We first load the data as data frame.
data(ToothGrowth)
str(ToothGrowth)
## 'data.frame': 60 obs. of 3 variables:
## $ len : num 4.2 11.5 7.3 5.8 6.4 10 11.2 11.2 5.2 7 ...
## $ supp: Factor w/ 2 levels "OJ","VC": 2 2 2 2 2 2 2 2 2 2 ...
## $ dose: num 0.5 0.5 0.5 0.5 0.5 0.5 0.5 0.5 0.5 0.5 ...
head(ToothGrowth)
## len supp dose
## 1 4.2 VC 0.5
## 2 11.5 VC 0.5
## 3 7.3 VC 0.5
## 4 5.8 VC 0.5
## 5 6.4 VC 0.5
## 6 10.0 VC 0.5
One can view the full dataset and notice that dose is best represented as a factor (not numeric). So we will convert it and review the basic summary of the dataset.
ToothGrowth$dose <- as.factor(ToothGrowth$dose)
summary(ToothGrowth)
## len supp dose
## Min. : 4.20 OJ:30 0.5:20
## 1st Qu.:13.07 VC:30 1 :20
## Median :19.25 2 :20
## Mean :18.81
## 3rd Qu.:25.27
## Max. :33.90
In addition, we will also plot boxplots of the trend of tooth length versus dose by supplement, and vice versa, versus supplement by dose.
library(ggplot2)
## Warning: package 'ggplot2' was built under R version 3.1.3
ggplot(ToothGrowth, aes(dose, len)) + geom_point() + facet_grid(. ~ supp) + geom_boxplot(alpha = 0.2) + stat_boxplot(geom ='errorbar')
library(ggplot2)
ggplot(ToothGrowth, aes(supp, len)) + geom_point() + facet_grid(. ~ dose) + geom_boxplot(alpha = 0.2) + stat_boxplot(geom ='errorbar')

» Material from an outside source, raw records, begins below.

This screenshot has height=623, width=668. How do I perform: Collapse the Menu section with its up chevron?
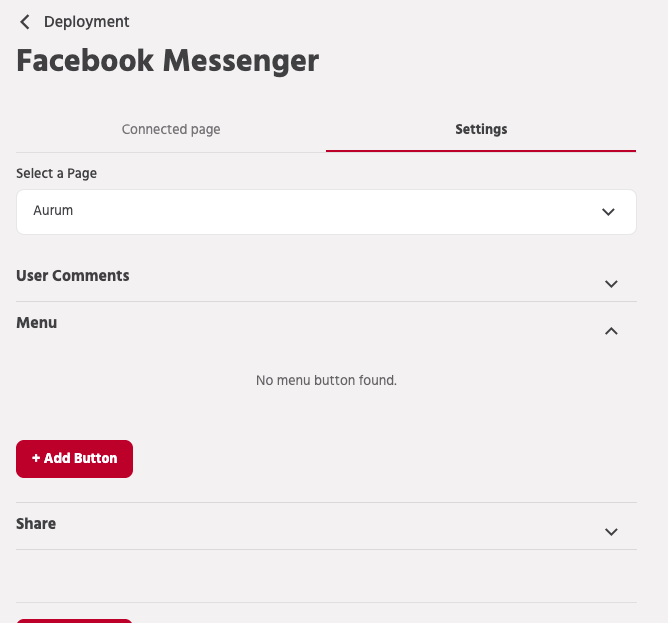(612, 331)
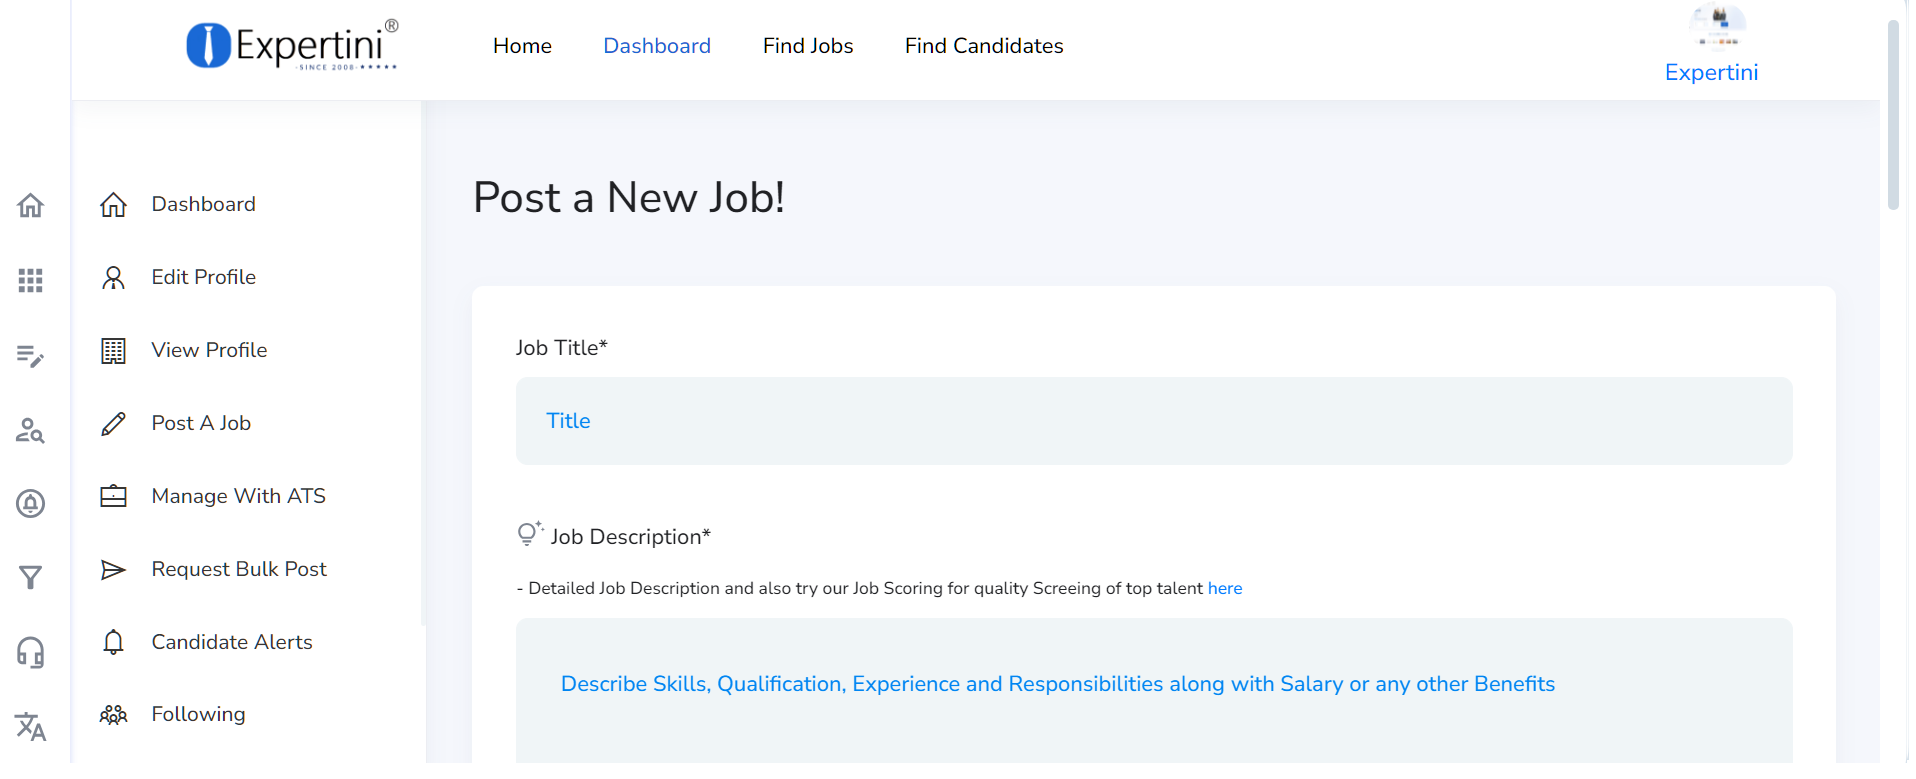Open the alerts bell icon in the left rail
Screen dimensions: 1916x779
(x=30, y=504)
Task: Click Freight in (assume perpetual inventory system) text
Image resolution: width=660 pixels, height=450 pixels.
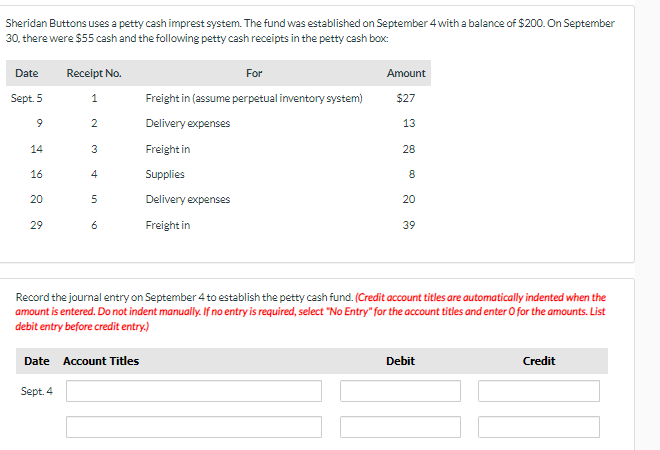Action: 253,98
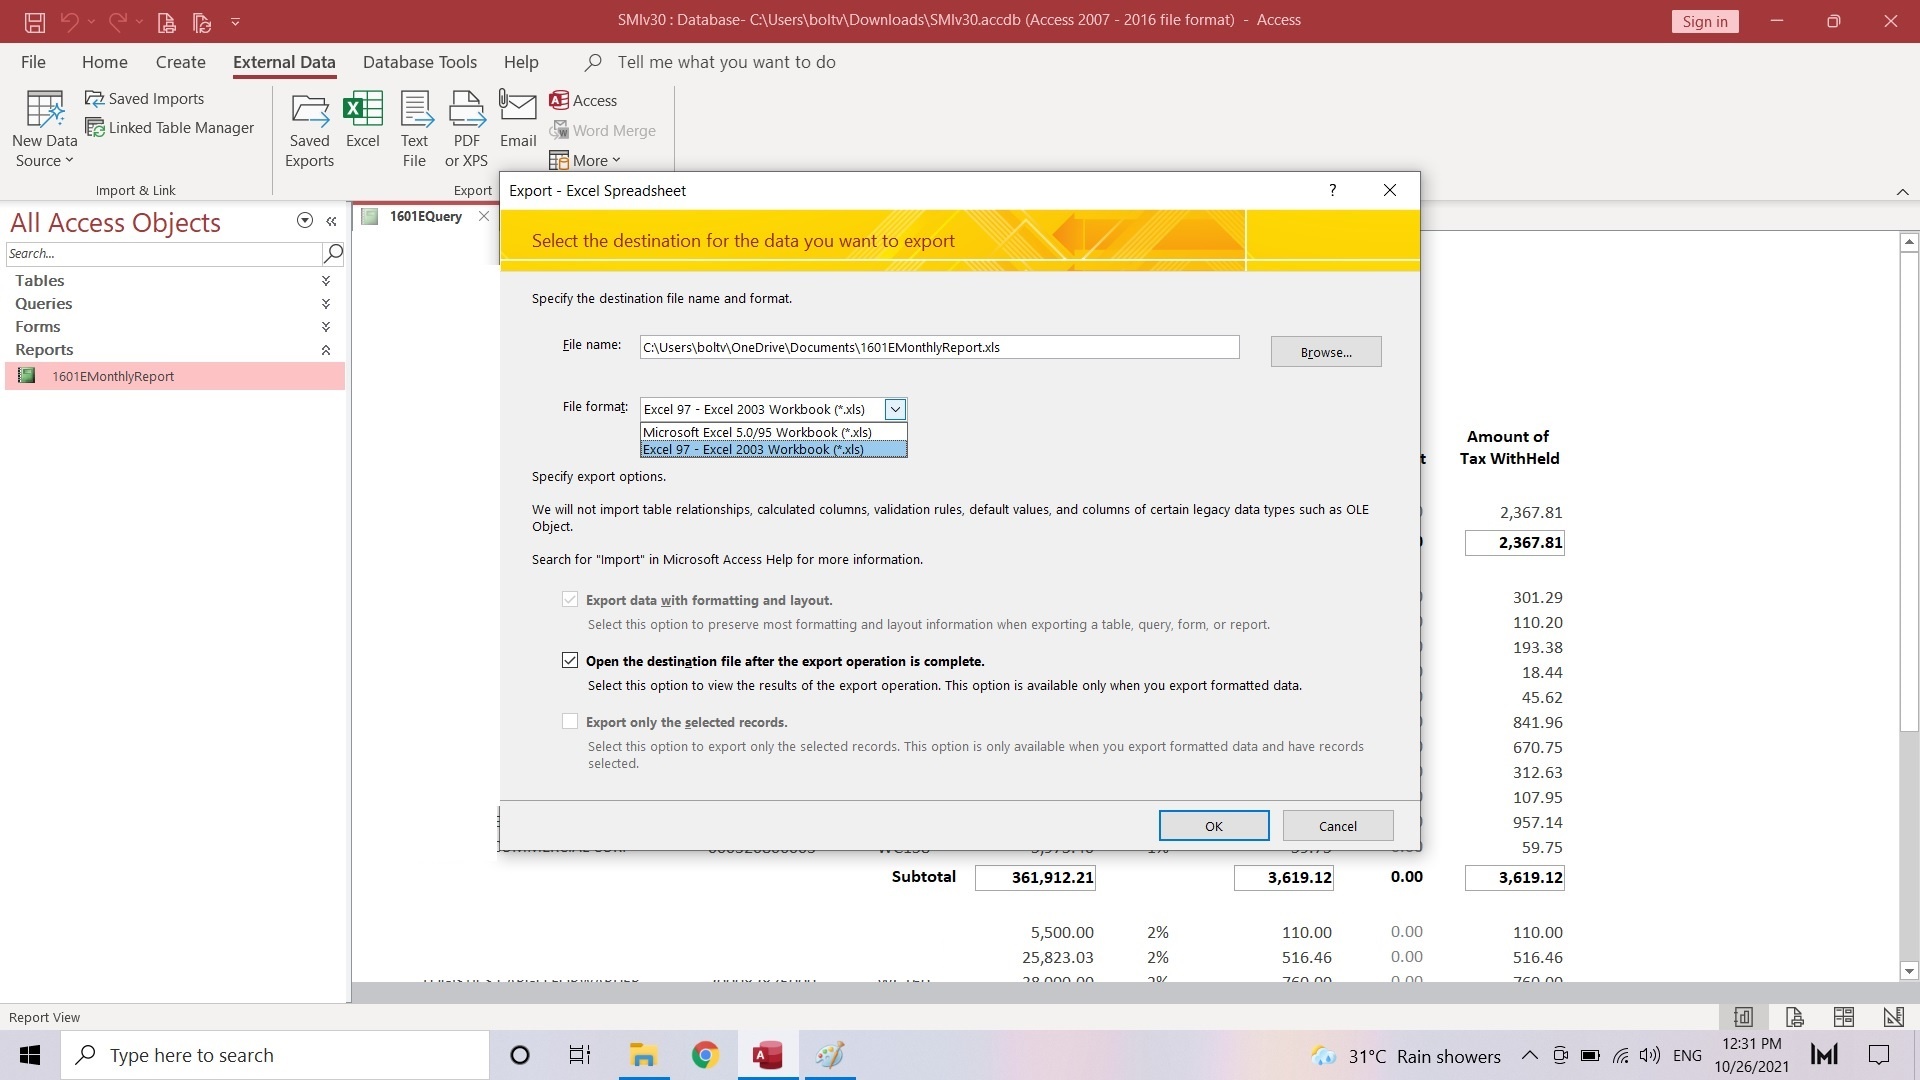The width and height of the screenshot is (1920, 1080).
Task: Open Linked Table Manager
Action: [170, 128]
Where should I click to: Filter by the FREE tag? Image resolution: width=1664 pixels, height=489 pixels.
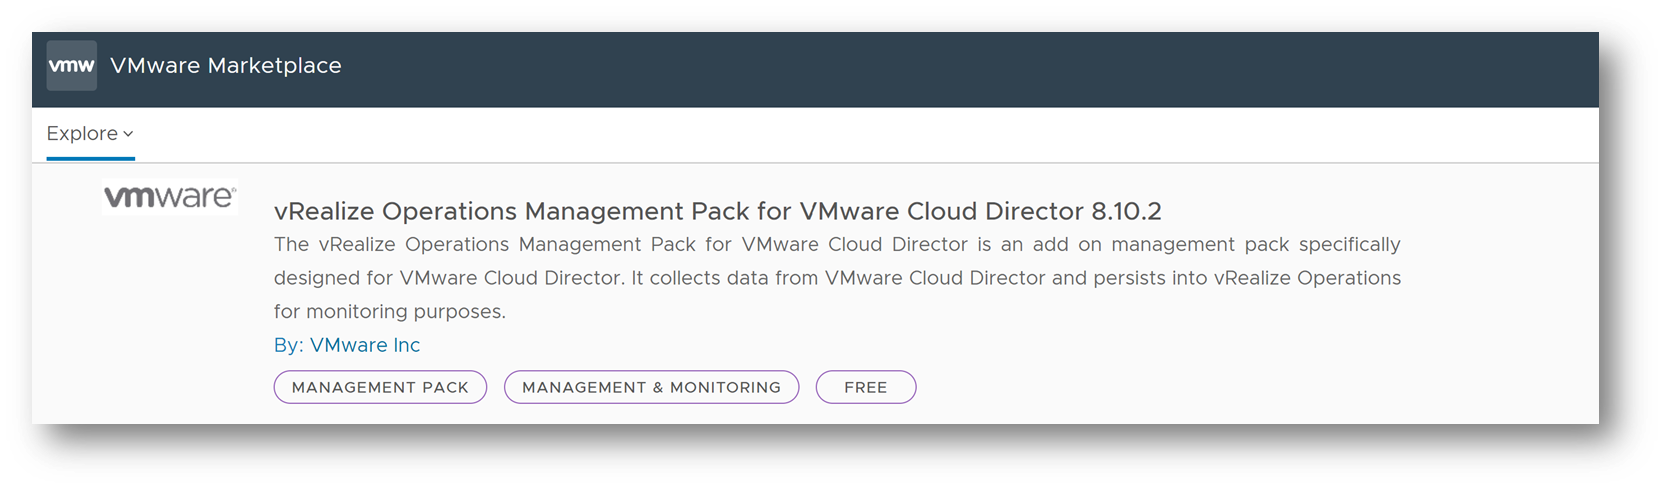click(865, 387)
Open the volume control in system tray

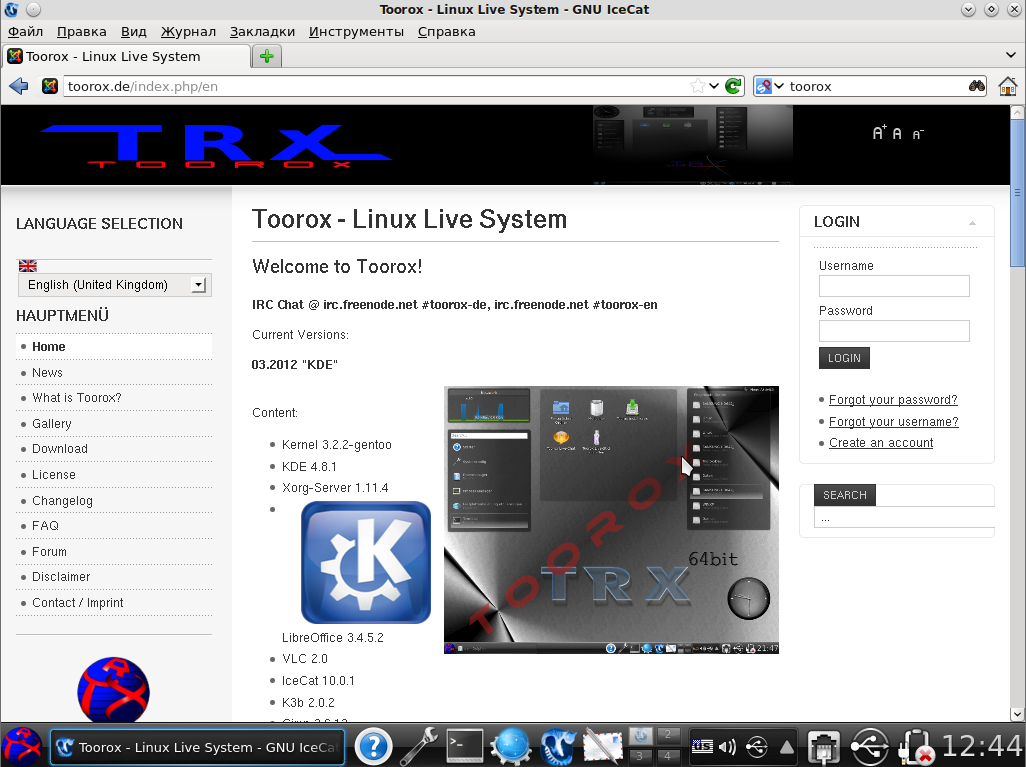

For either type of supplement, tooth length increases with dose. At doses of 0.5 and 1, OJ is a more effective supplement than VC, but at dose of 2, both supplements became comparable.
Before we do our analysis, We can subset the dataset by either supplement or dose.
VC <- subset(ToothGrowth, grepl("VC", ToothGrowth$supp))
OJ <- subset(ToothGrowth, grepl("OJ", ToothGrowth$supp))
DOSE05 <- subset(ToothGrowth, grepl("0.5", ToothGrowth$dose))
DOSE1 <- subset(ToothGrowth, grepl("1", ToothGrowth$dose))
DOSE2 <- subset(ToothGrowth, grepl("2", ToothGrowth$dose))
We will apply t-test in our hypothesis testing. However, since t-test only applies to two levels, we cannot do our analysis by supplement because of three levels of doses. We will therefore only do t-test on the tooth growth versus supplement, categorized by dose.
bydose <- data.frame(supp = c(0.5,1,2), pvalue = c(
t.test(len ~ supp, paired = FALSE, var.equal = FALSE, data = DOSE05)$p.value,
t.test(len ~ supp, paired = FALSE, var.equal = FALSE, data = DOSE1)$p.value,
t.test(len ~ supp, paired = FALSE, var.equal = FALSE, data = DOSE2)$p.value))
print(bydose)
## supp pvalue
## 1 0.5 0.006358607
## 2 1.0 0.001038376
## 3 2.0 0.963851589
Both doses 0.5 and 1.0 have p-values <0.05 which means supplements OJ and VC are significantly different (dose 1.0 even more so than 0.5) whereas dose 2.0 has p-value of 0.96 which is significantly >0.05 which means there is no statistically significant difference between supplements OJ and VC. This observation is also apparent on the boxplots above. We had therefore demonstrated both qualitative and quantitative comparisons of tooth growth by supplement and dose.